**DATA RECORDS**
------------------------------------

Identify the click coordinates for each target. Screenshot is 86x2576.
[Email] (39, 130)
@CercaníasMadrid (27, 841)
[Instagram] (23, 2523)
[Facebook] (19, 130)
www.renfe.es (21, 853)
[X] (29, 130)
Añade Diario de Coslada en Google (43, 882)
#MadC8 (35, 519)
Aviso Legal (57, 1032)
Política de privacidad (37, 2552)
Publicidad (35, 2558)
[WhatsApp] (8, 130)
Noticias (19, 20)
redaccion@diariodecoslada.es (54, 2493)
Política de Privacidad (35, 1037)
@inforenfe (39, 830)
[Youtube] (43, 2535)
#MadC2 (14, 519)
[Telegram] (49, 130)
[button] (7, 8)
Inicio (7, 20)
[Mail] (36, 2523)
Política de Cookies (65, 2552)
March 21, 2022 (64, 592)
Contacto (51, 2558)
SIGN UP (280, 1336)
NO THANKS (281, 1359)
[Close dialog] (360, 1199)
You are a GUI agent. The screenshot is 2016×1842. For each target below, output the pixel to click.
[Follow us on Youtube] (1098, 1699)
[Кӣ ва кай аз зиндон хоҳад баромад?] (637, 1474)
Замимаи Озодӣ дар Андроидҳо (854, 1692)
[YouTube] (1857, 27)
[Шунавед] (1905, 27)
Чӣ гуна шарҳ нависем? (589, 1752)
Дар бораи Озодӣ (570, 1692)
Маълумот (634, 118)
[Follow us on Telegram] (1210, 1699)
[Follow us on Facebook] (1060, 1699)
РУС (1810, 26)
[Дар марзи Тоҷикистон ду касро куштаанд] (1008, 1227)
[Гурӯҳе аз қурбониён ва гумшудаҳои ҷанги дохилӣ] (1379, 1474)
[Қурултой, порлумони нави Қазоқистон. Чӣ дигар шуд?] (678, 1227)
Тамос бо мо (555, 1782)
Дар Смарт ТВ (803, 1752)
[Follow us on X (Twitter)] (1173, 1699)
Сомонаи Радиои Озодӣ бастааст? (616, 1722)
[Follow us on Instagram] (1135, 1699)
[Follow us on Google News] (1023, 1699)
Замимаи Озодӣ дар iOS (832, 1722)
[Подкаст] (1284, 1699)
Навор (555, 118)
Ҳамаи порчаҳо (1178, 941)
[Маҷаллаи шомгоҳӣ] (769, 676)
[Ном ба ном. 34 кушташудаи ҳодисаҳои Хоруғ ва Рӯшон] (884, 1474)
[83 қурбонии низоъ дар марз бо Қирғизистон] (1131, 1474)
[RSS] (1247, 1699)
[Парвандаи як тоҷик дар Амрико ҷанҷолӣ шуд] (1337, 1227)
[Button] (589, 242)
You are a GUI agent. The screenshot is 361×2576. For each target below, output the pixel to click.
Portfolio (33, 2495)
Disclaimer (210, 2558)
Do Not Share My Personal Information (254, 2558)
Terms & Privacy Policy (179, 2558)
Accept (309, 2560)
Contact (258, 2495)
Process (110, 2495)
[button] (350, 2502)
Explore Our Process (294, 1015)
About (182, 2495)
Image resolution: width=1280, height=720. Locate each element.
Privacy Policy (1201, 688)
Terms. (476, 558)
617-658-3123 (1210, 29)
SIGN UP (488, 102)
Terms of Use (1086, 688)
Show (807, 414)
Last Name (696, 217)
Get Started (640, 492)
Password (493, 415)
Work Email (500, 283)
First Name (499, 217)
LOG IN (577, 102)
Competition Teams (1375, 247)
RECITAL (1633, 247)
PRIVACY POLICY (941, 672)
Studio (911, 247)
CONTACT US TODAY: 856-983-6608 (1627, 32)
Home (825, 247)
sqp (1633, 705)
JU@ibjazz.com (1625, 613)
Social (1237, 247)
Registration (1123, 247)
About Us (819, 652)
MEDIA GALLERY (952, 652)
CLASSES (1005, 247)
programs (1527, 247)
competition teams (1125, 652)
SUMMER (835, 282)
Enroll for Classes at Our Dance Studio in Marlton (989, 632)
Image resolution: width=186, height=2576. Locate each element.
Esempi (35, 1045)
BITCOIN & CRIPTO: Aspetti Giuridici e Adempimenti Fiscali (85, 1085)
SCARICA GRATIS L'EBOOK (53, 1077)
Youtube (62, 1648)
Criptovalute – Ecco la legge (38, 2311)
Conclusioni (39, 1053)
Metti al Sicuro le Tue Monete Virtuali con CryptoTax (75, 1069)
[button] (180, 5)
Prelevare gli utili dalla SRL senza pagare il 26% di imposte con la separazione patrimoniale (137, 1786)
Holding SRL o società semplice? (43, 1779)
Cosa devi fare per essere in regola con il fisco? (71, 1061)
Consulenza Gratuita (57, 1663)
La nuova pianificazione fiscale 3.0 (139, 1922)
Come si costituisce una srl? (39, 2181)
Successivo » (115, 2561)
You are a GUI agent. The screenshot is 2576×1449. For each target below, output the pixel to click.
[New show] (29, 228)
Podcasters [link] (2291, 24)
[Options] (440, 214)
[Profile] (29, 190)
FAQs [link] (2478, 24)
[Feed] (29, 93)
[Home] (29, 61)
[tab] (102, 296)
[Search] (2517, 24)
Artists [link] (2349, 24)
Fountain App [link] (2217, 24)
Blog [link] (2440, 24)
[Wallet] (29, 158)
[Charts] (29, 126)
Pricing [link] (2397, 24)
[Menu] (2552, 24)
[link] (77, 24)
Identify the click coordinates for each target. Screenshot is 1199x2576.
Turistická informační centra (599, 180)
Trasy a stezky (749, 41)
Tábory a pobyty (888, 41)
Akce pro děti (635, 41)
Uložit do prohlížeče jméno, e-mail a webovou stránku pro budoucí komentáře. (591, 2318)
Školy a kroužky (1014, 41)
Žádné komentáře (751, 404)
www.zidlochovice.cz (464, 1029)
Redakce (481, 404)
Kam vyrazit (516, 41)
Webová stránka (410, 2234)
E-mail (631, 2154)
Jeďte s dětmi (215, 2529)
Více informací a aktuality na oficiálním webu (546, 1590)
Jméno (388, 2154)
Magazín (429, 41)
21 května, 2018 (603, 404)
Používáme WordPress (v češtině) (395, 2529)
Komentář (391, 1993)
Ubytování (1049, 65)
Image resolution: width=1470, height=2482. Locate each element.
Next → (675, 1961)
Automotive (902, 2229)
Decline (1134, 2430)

------------------------------------

Starting with the first line above and ending with the line that holds "[Follow us on Telegram] (1210, 1699)", restate each line word for word and add nothing else.

**OUTPUT OF THE TASK**
Identify the click coordinates for each target. Screenshot is 86x2576.
[Email] (39, 130)
@CercaníasMadrid (27, 841)
[Instagram] (23, 2523)
[Facebook] (19, 130)
www.renfe.es (21, 853)
[X] (29, 130)
Añade Diario de Coslada en Google (43, 882)
#MadC8 (35, 519)
Aviso Legal (57, 1032)
Política de privacidad (37, 2552)
Publicidad (35, 2558)
[WhatsApp] (8, 130)
Noticias (19, 20)
redaccion@diariodecoslada.es (54, 2493)
Política de Privacidad (35, 1037)
@inforenfe (39, 830)
[Youtube] (43, 2535)
#MadC2 (14, 519)
[Telegram] (49, 130)
[button] (7, 8)
Inicio (7, 20)
[Mail] (36, 2523)
Política de Cookies (65, 2552)
March 21, 2022 (64, 592)
Contacto (51, 2558)
SIGN UP (280, 1336)
NO THANKS (281, 1359)
[Close dialog] (360, 1199)
You are a GUI agent. The screenshot is 2016×1842. For each target below, output the pixel to click.
[Follow us on Youtube] (1098, 1699)
[Кӣ ва кай аз зиндон хоҳад баромад?] (637, 1474)
Замимаи Озодӣ дар Андроидҳо (854, 1692)
[YouTube] (1857, 27)
[Шунавед] (1905, 27)
Чӣ гуна шарҳ нависем? (589, 1752)
Дар бораи Озодӣ (570, 1692)
Маълумот (634, 118)
[Follow us on Telegram] (1210, 1699)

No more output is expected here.